Oke, dari Cambridge Dictionary
marriage is a legally accepted
relationship between a woman and a man in which they live as husband and wife. Kalo
dari situs psikologi yang familiar di orang-orang bilang marriage is the process by which two people make their
relationship public, official, and permanent. It is the joining of two
people in a bond that putatively lasts until death, but in practice is
increasingly cut short by divorce. Over the course
of a relationship that can last as many as seven or eight decades, a lot
happens. Personalities change, bodies age, and romantic love waxes and
wanes. And no marriage is free of conflict. What enables a couple to
endure is how they handle that conflict.
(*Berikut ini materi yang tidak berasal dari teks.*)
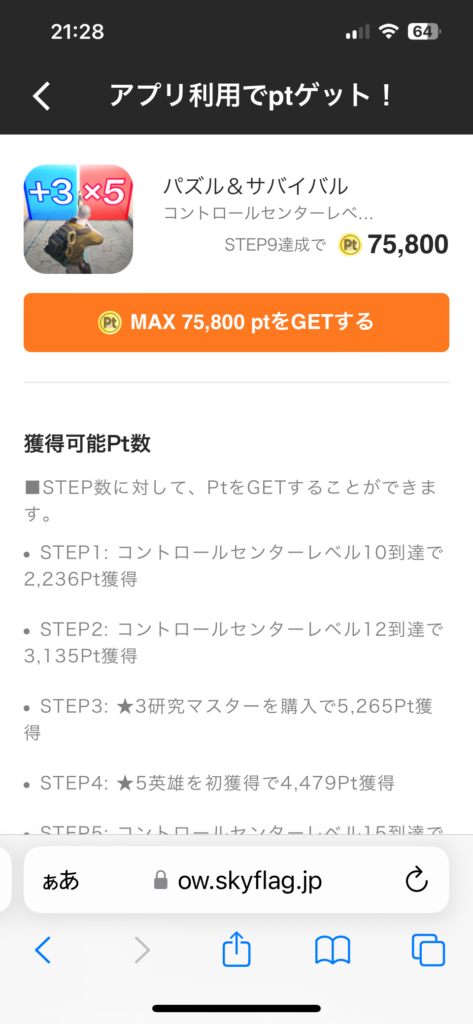The image size is (473, 1024).
Task: Open the ぁあ reader text-size menu
Action: [x=60, y=881]
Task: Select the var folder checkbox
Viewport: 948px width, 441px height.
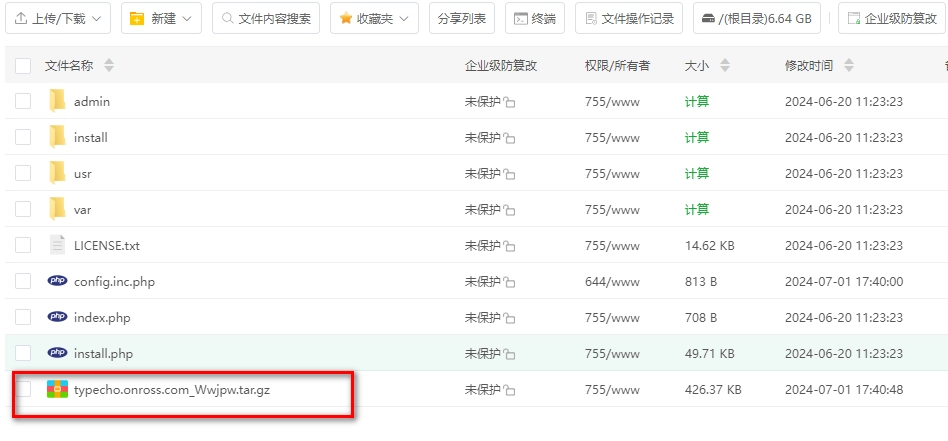Action: [x=23, y=209]
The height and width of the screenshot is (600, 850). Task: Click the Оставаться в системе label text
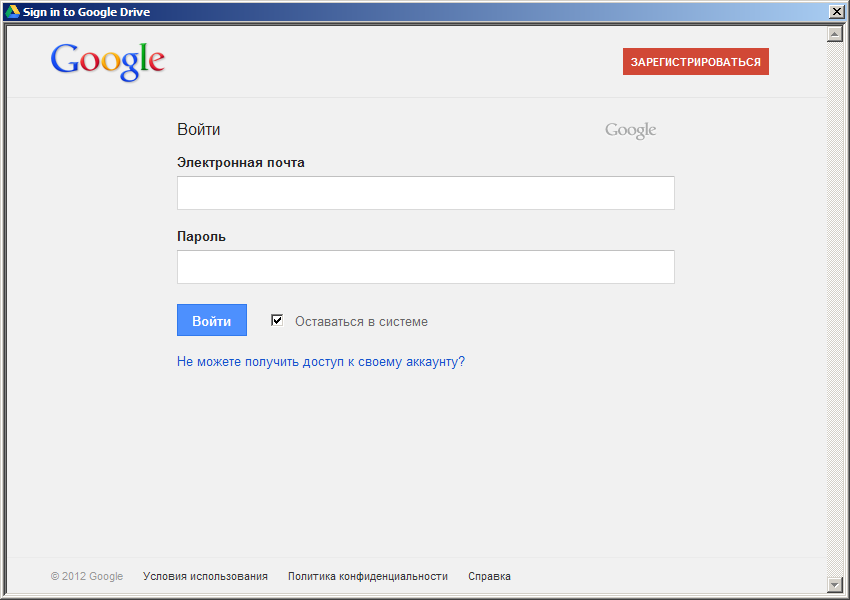click(361, 322)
Terlepas pada definisi
seperti apapun, intinya menikah adalah sebuah ikatan antara cowo sama cewe yang
legal dan sah di mata agama yang mereka anut maupun di negara yang mereka
tempati.
Btw, gue juga belum menikah, lho ya. Gue masih sibuk dengan dunia gue,
masih sibuk kuliah, masih sibuk ngerjain naskah, sibuk kegiatan ini-itu, sibuk
menata masa depan yang gue coba untuk persiapkan dari awal. Karena menurut gue,
manusia itu harus punya rencana. Gue sangat tidak setuju sama orang yang bilang,
“Let it flow aja.” Karena menurut gue
stigma terhadap “Let it flow.” Itu kebanyakan
mengarah ke definisi menyerah. Padahal sebenarnya manusia itu harus berusaha
dulu, meskipun endingnya nanti dia pasrahin sama Yang Di Atas. Bedain,
antara menyerah sama pasrah. Menyerah itu bertekuk lutut sebelum berjuang
habis-habisan (habis-habisan lho, ya). Tapi, kalo pasrah, itu bentengnya udah
ada effort dulu, udah ada usaha yang dilakuin (semaksimal dan se all out-nya).
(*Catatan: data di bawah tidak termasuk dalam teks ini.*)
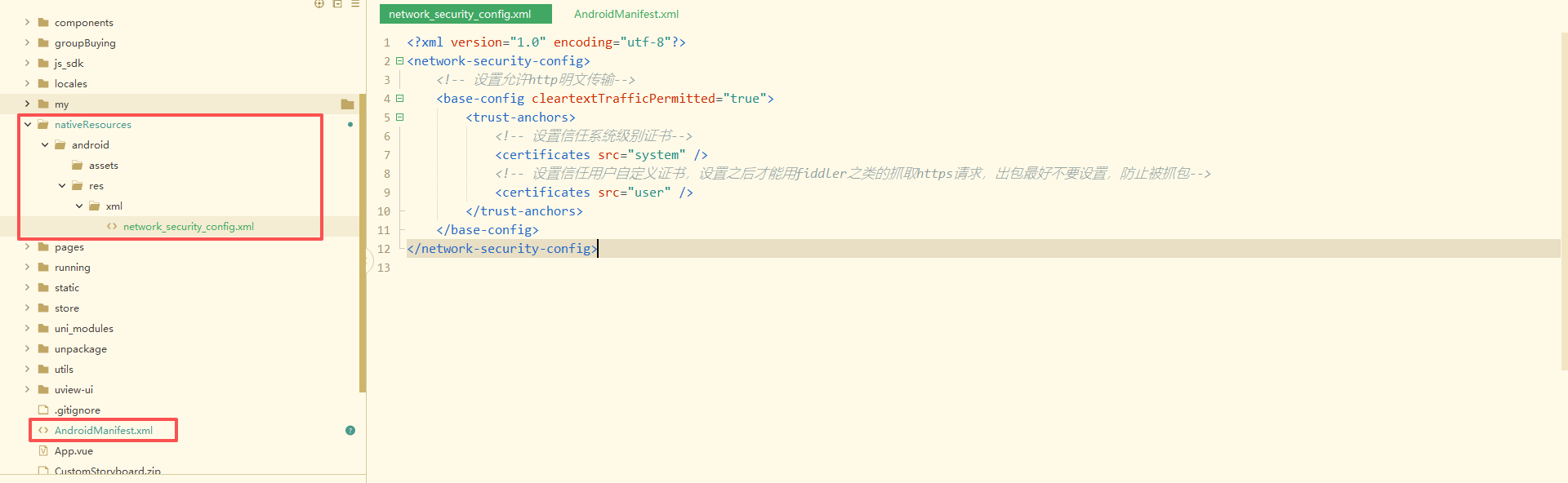This screenshot has width=1568, height=483.
Task: Click the help badge next to AndroidManifest.xml
Action: coord(350,431)
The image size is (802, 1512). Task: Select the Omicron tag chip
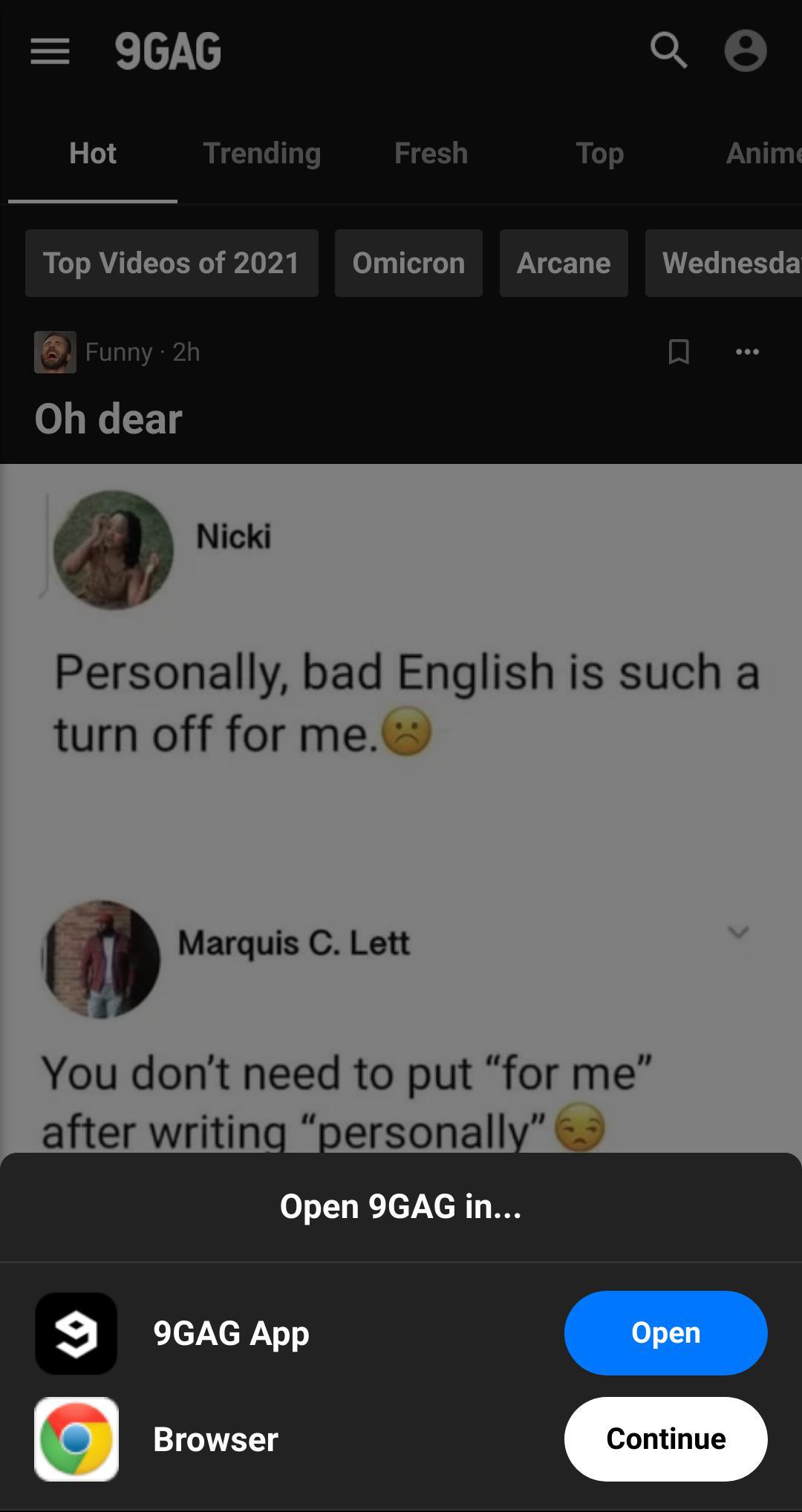(408, 263)
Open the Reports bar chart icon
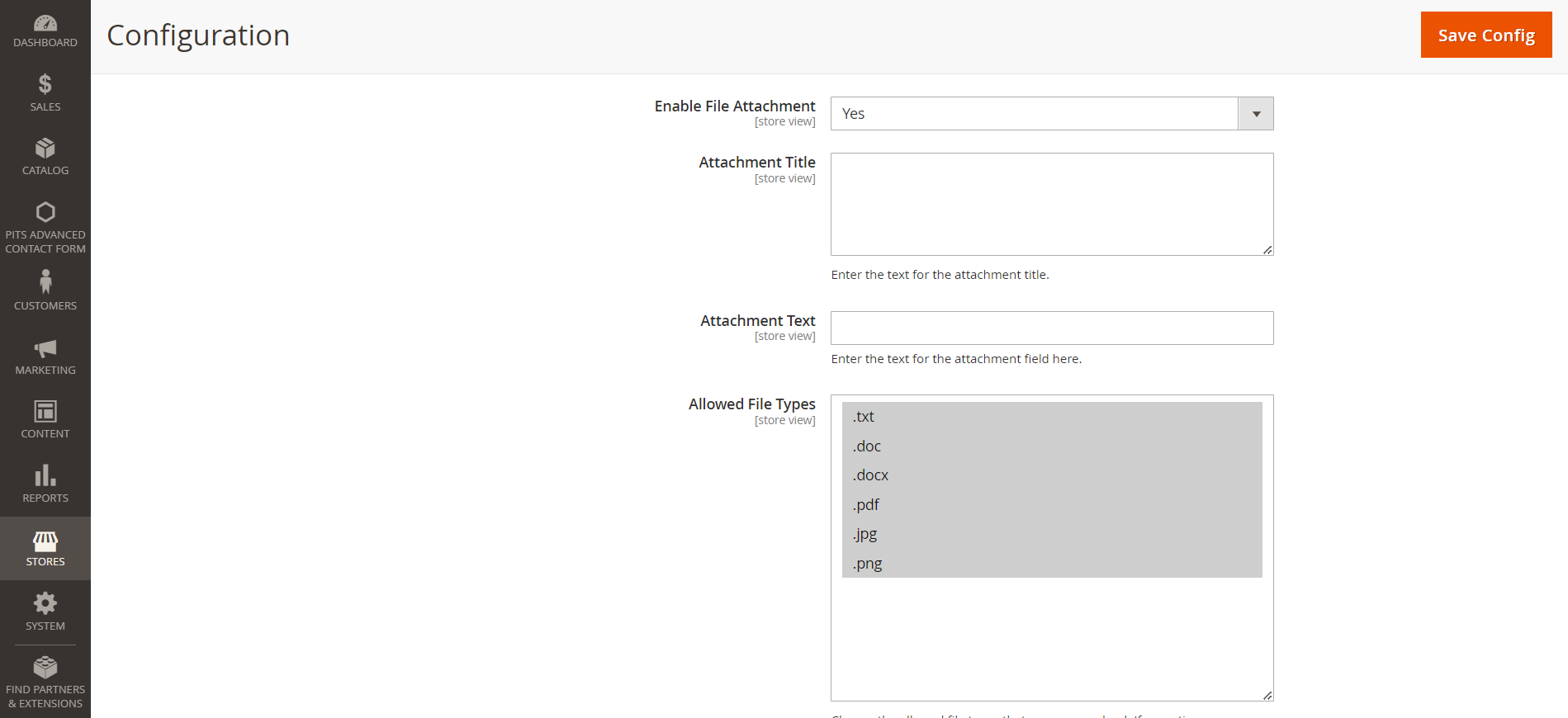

Menurut gue, kalo kita nggak punya rencana, kita ngambang aja. Nggak tau
mau ke arah mana, mau ngapain, mau gimana nantinya. Kendati ekseskuinya di
tangan Tuhan, setidaknya kita punya future plan yang kita bakal hadapi nanti. Gue
yakin, lo semua yang baca tulisan gue punya visi dalam hidup yang sekarang lo
jalanin, punya misi yang pengen banget lo selesaikan, serta dengan serba-serbi
goals yang udah lo tulis dalam pikiran lo, gue yakin banget sedikit banyaknya
kita harus punya rencana buat achieve semua itu.
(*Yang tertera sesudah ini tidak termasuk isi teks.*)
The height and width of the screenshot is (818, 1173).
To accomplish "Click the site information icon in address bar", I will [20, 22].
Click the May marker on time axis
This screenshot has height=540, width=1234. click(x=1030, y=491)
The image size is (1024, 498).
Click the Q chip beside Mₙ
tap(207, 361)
Makanya gue bilang, apalagi kalo kita sebagai perempuan, jangan jadi perempuan
yang cantik, lucu, dan menggemaskan kayak gitu-gitu. Karena kalo kayak gitu
doang, boneka Barbie juga bisa. Perempuan itu harus APIK (orang Suku Banjar
mendefinisikan apik itu sebagai kata sifat yang artinya awet) Aktif, Produktif,
Inovatif, dan Komunikatif. Menurut gue, selain harus punya rencana, setidaknya
perempuan harus pernah menjalani atau setidaknya pernah mencoba keempat fase
itu. Yaaa, sebagai perempuan, wajar kalo cuman di rumah aja. Tapi, nggak wajar
juga kalo kita buta informasi sama apa yang terjadi sekarang. Aktif di sini
maknanya kita nggak malas buat mencari informasi, nggak malas buat nambah
wawasan, nggak ogah-ogahan kalo diajak buat nambah pengalaman.
Etttsss, jangan
cuman berhenti di situ. Percuma kalo kita tau isu dan permasalahan yang ada, tapi
kita nggak mau berkontribusi membantu, mengurangi, mencegah, menanggulangi atau
bahkan kalo bisa sampe ke tahap menyelesaikan. Berikan effort kita dengan
kekreatifan yang kita punya, inovasi yang selama ini berhibernasi dalam otak
kita, buktikan sama orang-orang kalo perempuan juga bisa punya microphone di
atas panggung (istilah apaan, sih). Endingnya, perempuan harus bisa memberikan
warna buat siapapun. Sebar semua kebaikan yang kita dapatkan, bagi-bagi semua
rasa suka duka yang pernah kita alamin, bikin orang-orang itu tergugah dan
mereka appreciate sama perempuan. Kalo nggak kita sebar, itu artinya kita
egois. Dan perempuan itu... nggak boleh egois.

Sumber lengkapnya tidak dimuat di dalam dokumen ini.